Why should I write Getter/Setter?

Why should I write Getter/Setter?

When I started my career in Java, I was confused about getter and setter. One question always comes to my mind why should I write getter/setter? It looks weird kind of syntax to me.

I learned that by public access modifier one field of a class is accessible to any packages, and by Getter/setter what I am doing is same, make the field private and public the getter/setter method, so it can be accessed by any packages.

So, What is the difference between following two expressions?


public String name=”Shamik”;

Caller
========

String name = X.name;   //(X is a object instance);
X.name=”Shamik Mitra”;
private String name=”Shamik”;

public String getName(){
return name;}

public void setName(String name){
this.name=name;}

Caller
=====
String name = X.getname();
X.setName(“Shamik Mitra”);


confused.jpg
What the heck is getter/setter?




Slowly I realize why we use getter/setter & why it is important.

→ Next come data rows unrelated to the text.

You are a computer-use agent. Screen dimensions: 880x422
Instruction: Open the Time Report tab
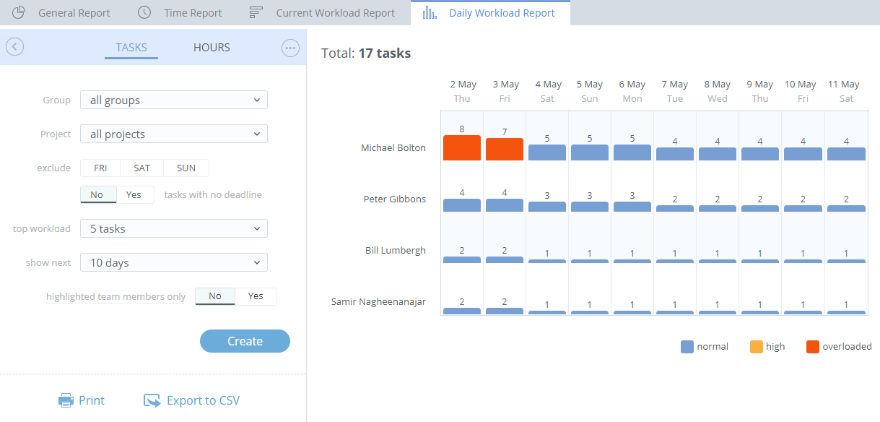pyautogui.click(x=193, y=13)
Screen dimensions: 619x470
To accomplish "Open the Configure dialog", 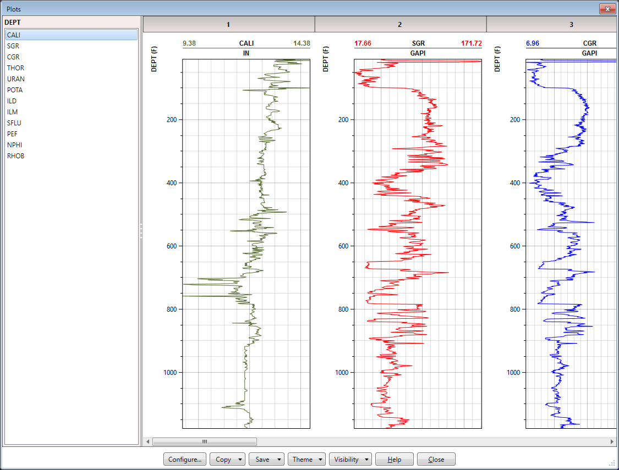I will pos(185,459).
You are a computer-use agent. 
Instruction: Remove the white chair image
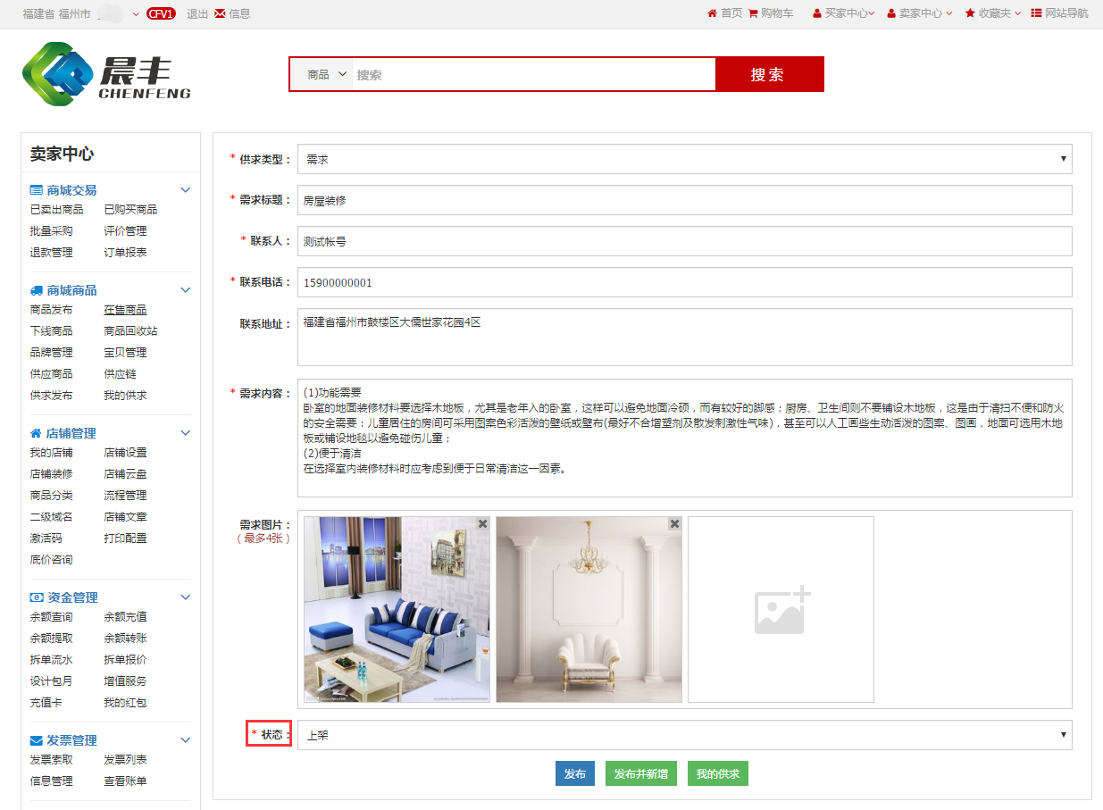coord(674,524)
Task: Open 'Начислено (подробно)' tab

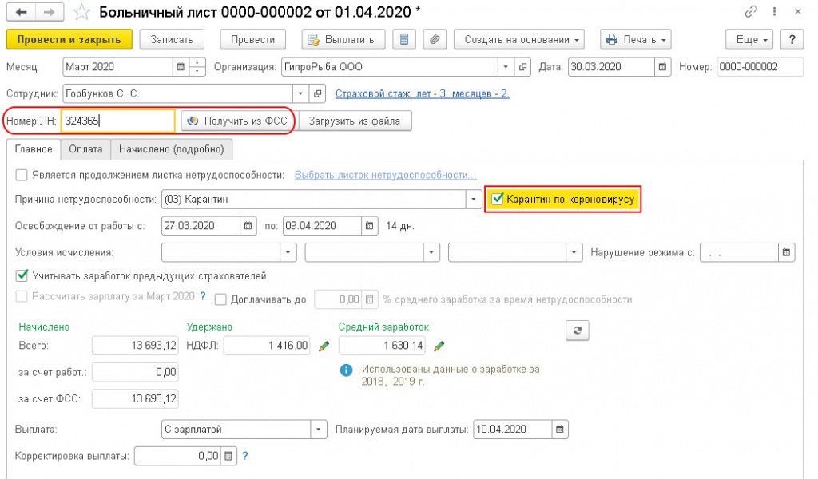Action: [x=172, y=148]
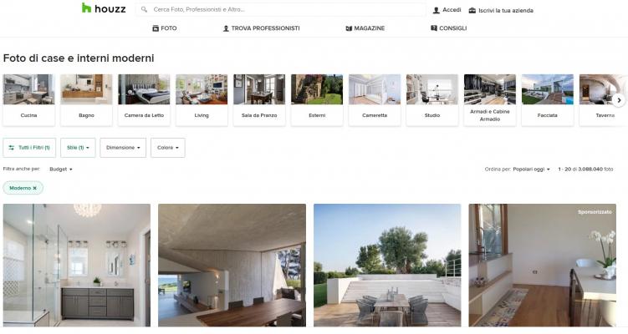The height and width of the screenshot is (334, 628).
Task: Click the search magnifier icon
Action: coord(144,9)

In this Article, I share that realization.

Realization :

The main difference of making a field public VS expose it through getter/setter is to hold the control to the property.If you make a field  public that means you provide direct access to the caller, caller can do anything with your filed knowingly/unknowingly say, caller can send a null value and if you use that filed in another method it may blow up that method by null pointer exception,

But If you provide getter/setter, you provide them an indirect access while taking full control, because the only way to set a value through setter and get a value through getter, So now you have exact one entry and one exit point of your field and getter/setters are methods!!! (Which allows block of codes) so you can do validation check on them and takes the decision you should set the caller value or not, same in getter method you can take decision should you return the actual reference or clone it and return the same to the caller.


So, getter/Setter are work as fuse or circuit breaker where the current has to be passed through fuse if anything goes abnormal fuse detached from the main circuit, so the circuit is safe. The concept is same here if anything goes wrong setter will not pass the value to class member field.

After reading the explanation, I know still you have one question

I understand all but generally, we do not write anything in getter/setter just return the field and set the field, which is same as exposing a field as public so why are you saying all of this?

To answer this question I say writing getter/setter we create a provision to add any validation method in future, currently, there is no validation but if anything goes wrong in future we just add validation logic in the setter.

But still, it creates a debate who are big follower of YAGNI(You aren't gonna need it),
they can say when there are no such validation constraints for a field why should I write getter/setter, I only expose it as public.

As per my understanding, The crux of YAGNI is to Unnecessary not make your code complex, As someone like to think big and try to make their code base so generic that it welcome any changes but most of the changes he/she thinks will never come.

Conclusion: The  getter/setter does not make your code complex and welcome future validations. So Please go for it blindly.